Discussions surrounding AI benchmarks and their representation by AI laboratories are increasingly gaining public attention.
Recent Controversy Over Benchmark Reporting
An employee from OpenAI recently accused Elon Musk’s AI venture, xAI, of publishing deceptive benchmark results for its new AI model, Grok 3. Igor Babushkin, one of xAI’s co-founders, defended the company’s practices on social media.
The reality of the situation appears to be nuanced.
xAI shared a blog post detailing Grok 3’s performance on the AIME 2025, a challenging set of mathematics questions from a recent mathematics competition. There are concerns from some experts regarding the validity of AIME as a benchmark for AI models. Nevertheless, AIME 2025 and previous iterations of the exam are often utilized to evaluate a model’s mathematical capabilities.

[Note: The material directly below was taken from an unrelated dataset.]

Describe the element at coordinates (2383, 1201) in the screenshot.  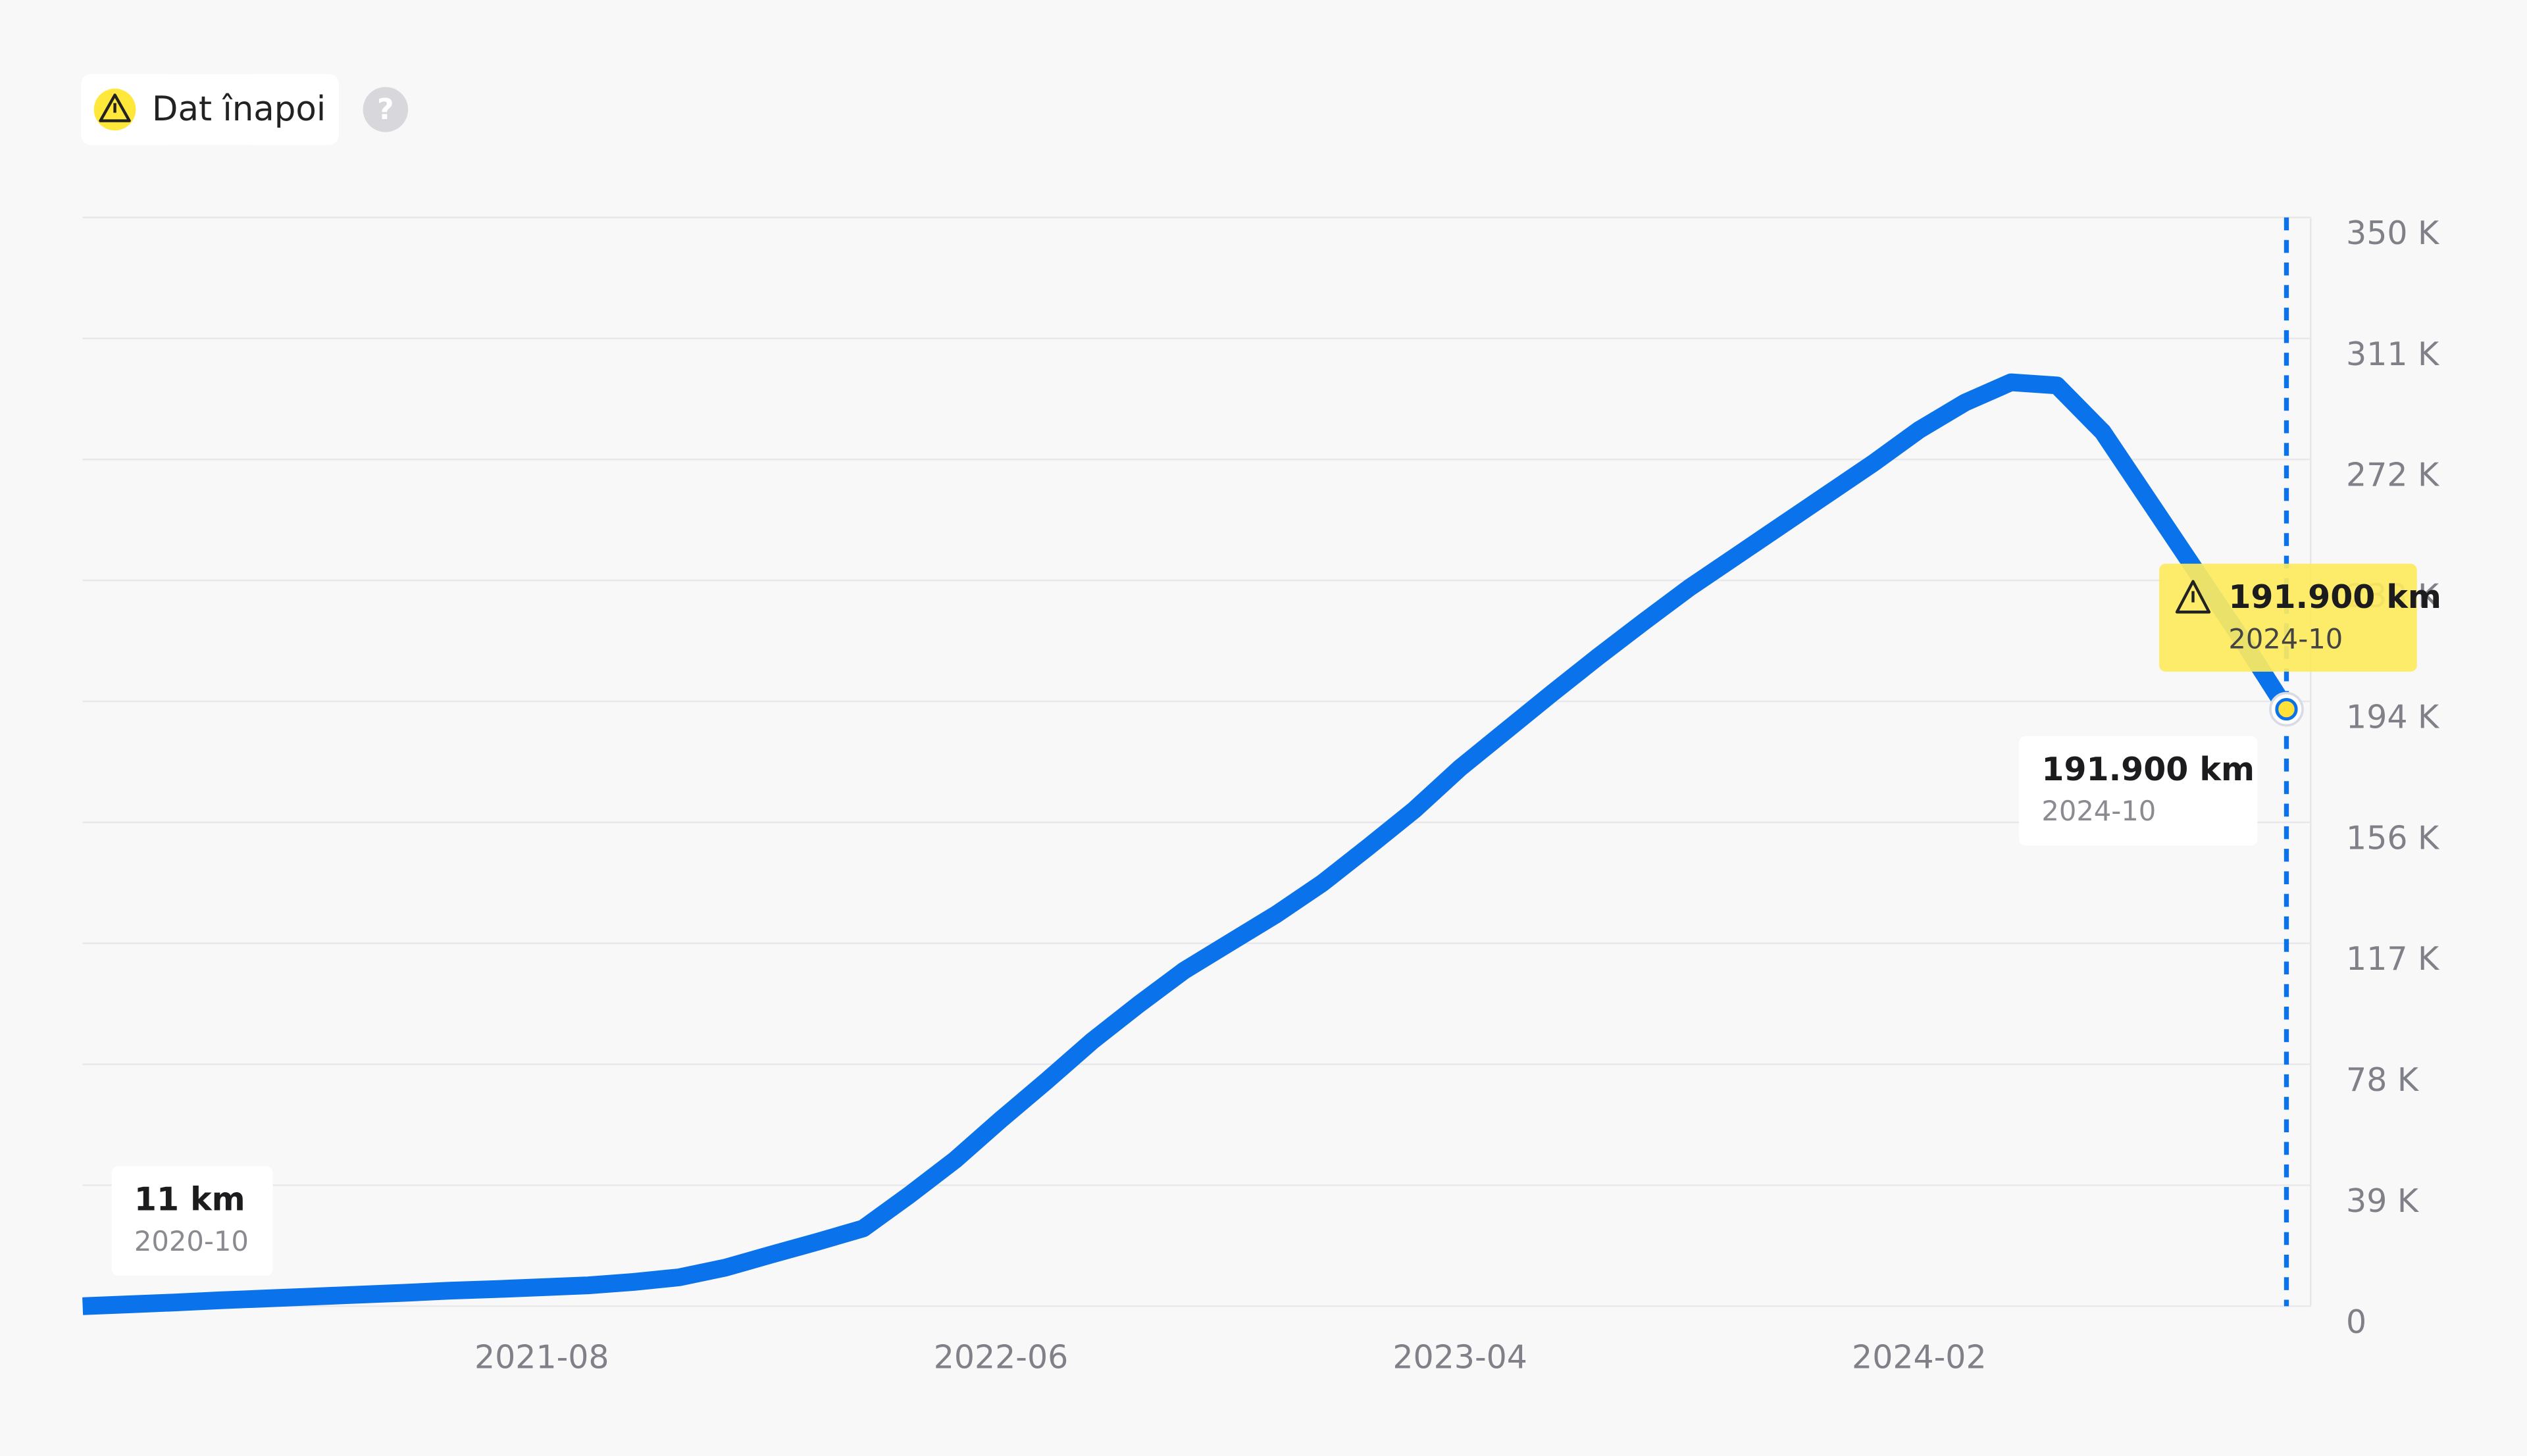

The graph published by xAI indicated that two versions of Grok 3, named Grok 3 Reasoning Beta and Grok 3 mini Reasoning, outperformed OpenAI’s most advanced model, o3-mini-high, on the AIME 2025. However, OpenAI representatives on the platform quickly noted that the graph excluded the AIME 2025 score for o3-mini-high at “cons@64.”
So, what does cons@64 refer to? It stands for “consensus@64” and allows a model 64 attempts to solve each problem in a benchmark, selecting the most frequently given answers as the final responses. This method tends to significantly enhance the benchmark scores of models, and failing to include it could misleadingly suggest that one model exceeds another when that may not be accurate.
When evaluated at “@1,” which denotes the first score achieved on the benchmark, Grok 3 Reasoning Beta and Grok 3 mini Reasoning’s results did not reach the score of o3-mini-high. Additionally, Grok 3 Reasoning Beta barely trails behind OpenAI’s o1 model that operates on “medium” computing capacity. Nonetheless, xAI is promoting Grok 3 as the “world’s smartest AI.”
Babushkin pointed out on social media that OpenAI has also released benchmark charts in the past that could be seen as misleading — though these have primarily compared its own models’ performances. An independent source in the debate created a more “accurate” visualization showcasing nearly all models’ performance at the cons@64 metric.
Many see my plot as an attack on OpenAI while others view it as a criticism of Grok; in truth, it’s merely DeepSeek propaganda. I believe Grok performs well, yet OpenAI’s tactics with o3-mini-high merit further investigation. https://t.co/dJqlJpcJh8 pic.twitter.com/3WH8FOUfic
— Teortaxes▶️ (DeepSeek 推特🐋铁粉 2023 – ∞) (@teortaxesTex) February 20, 2025
However, AI researcher Nathan Lambert emphasized that a crucial metric remains undisclosed: the computational and financial resources required for each model to achieve its optimal score. This highlights the limitations of most AI benchmarks in accurately conveying the capabilities and constraints of various models.